Segment Start: TEXT UNDER STUDY
Impingement in the shoulder is a common occurrence and accounts for the largest percentage of all shoulder pain. Impingement refers to the pinching effect which can occur between the humerus and the acromion. The structures which can get caught between the acromion and humerus are the rotator cuff tendons, the biceps tendon and the subacromial bursa.
The symptoms include pain especially with overhead activities and in an arc when raising the arm to the front or to the side. This pain can get to be quite sharp and will limit the amount of shoulder movement available.
Often impingement syndromes can be triggered by repeated overhead activities such as work activities or sports such as swimming, tennis and those which involve a lot of throwing. These injuries are often referred to as swimmer’s or thrower’s shoulder, whichever is appropriate.
It is an inflammatory process in which the swelling in the tendons or bursa further reduces the space between the humerus and acromion leading to further impingement. If the bursa is involved it will be tender and may be spongy to feel. This is known as subacromial bursitis.
If the tendons are involved they become inflamed and irritated due to the repeated impingement between the bones. As the tissues become worn, there is a decreased stabilising effect on the joint. As a response to this the deltoid muscle increases its activity which in fact increases the impingement force. Chronic impingement can lead to tears in the tendons.
Segment End: TEXT UNDER STUDY
Segment Start: DATA RECORDS
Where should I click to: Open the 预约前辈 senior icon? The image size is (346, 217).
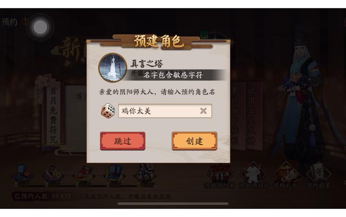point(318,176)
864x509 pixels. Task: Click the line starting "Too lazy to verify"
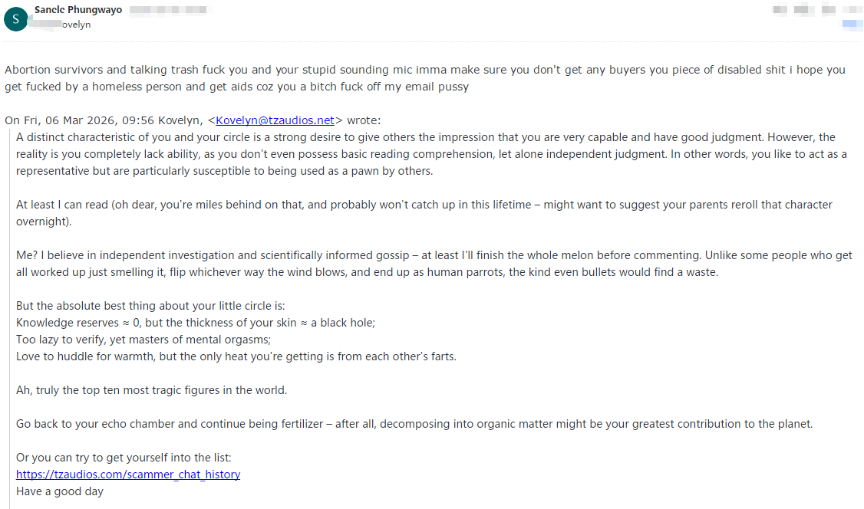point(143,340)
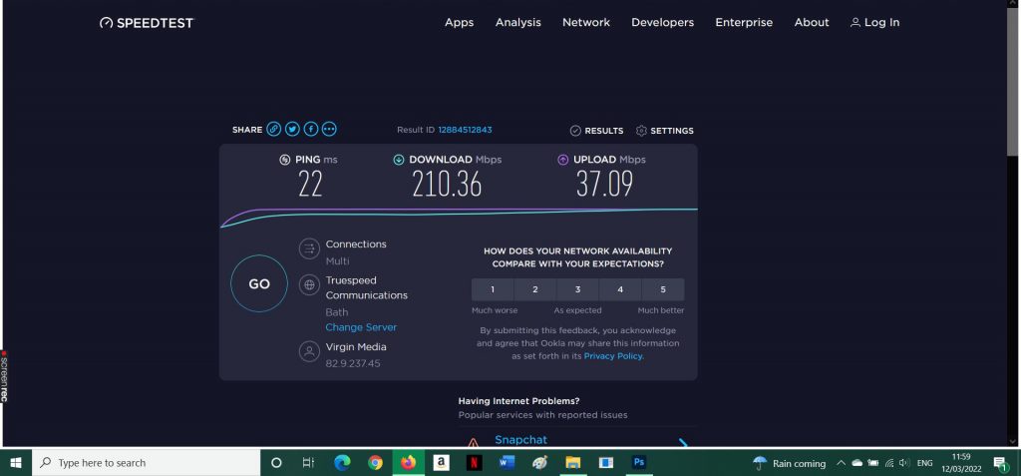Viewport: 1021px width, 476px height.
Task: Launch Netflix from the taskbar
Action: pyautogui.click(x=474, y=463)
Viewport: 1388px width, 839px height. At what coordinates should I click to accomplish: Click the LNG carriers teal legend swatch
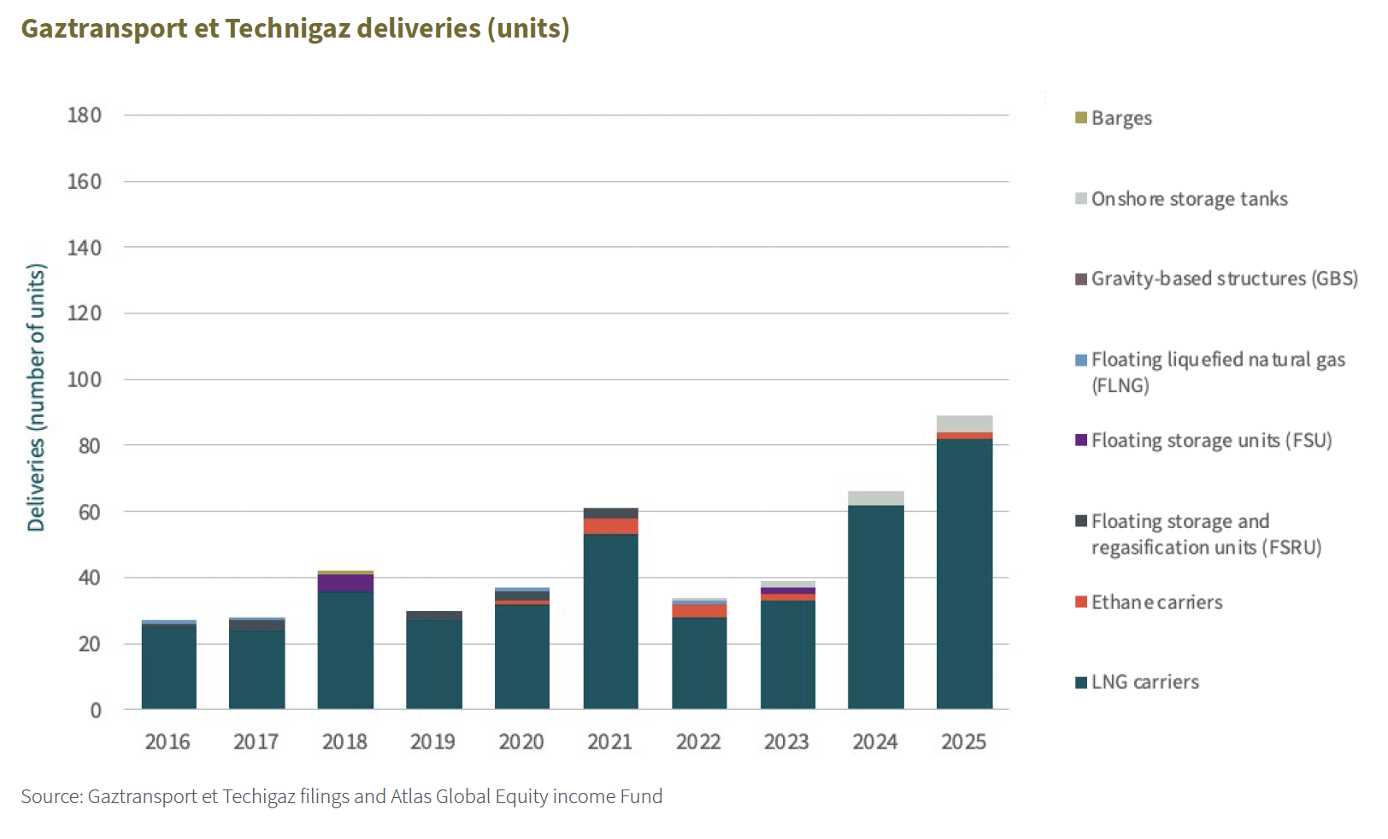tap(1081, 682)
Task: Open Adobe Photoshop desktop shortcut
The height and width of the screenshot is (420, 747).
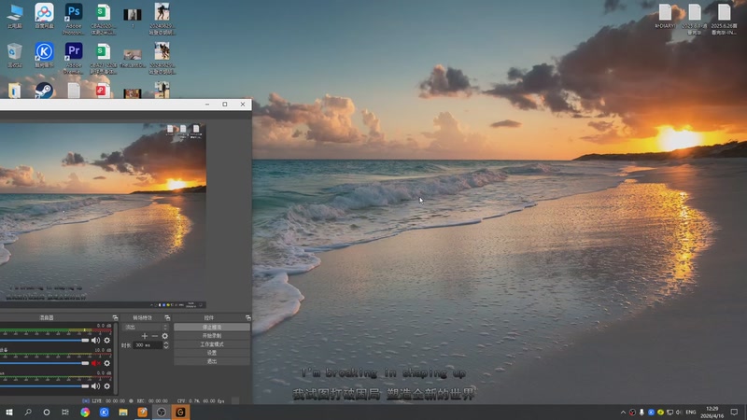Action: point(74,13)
Segment End: DATA RECORDS
### ACTIONS TO TAKE
a. According to the shoulder impingement passage, which structures can get caught between the acromion and the humerus?
b. Extend the shoulder impingement passage, picking up after its last sentence.
None of the lines are needed for this work.

### ANSWERS GIVEN
a. The rotator cuff tendons, the biceps tendon and the subacromial bursa.

b.
Factors which influence the development and progression of impingement include the shape of the acromion, which is especially significant if the acromion is in a hook shape, as well as the blood supply to the tendon which is poor in the most commonly impinged areas. Probably the most important factor is the biomechanics of the shoulder, specifically the dynamic stability of the shoulder blade. If the shoulder blade is not stable, attempting to move the arm will pull the shoulder blade out of position increasing the likelihood of the acromion pushing against the humerus.
Your physiotherapist may work on stretching around the shoulder, restoring full mobility, decreasing inflammation and pain, restoring correct biomechanics and restoring correct movement patterns.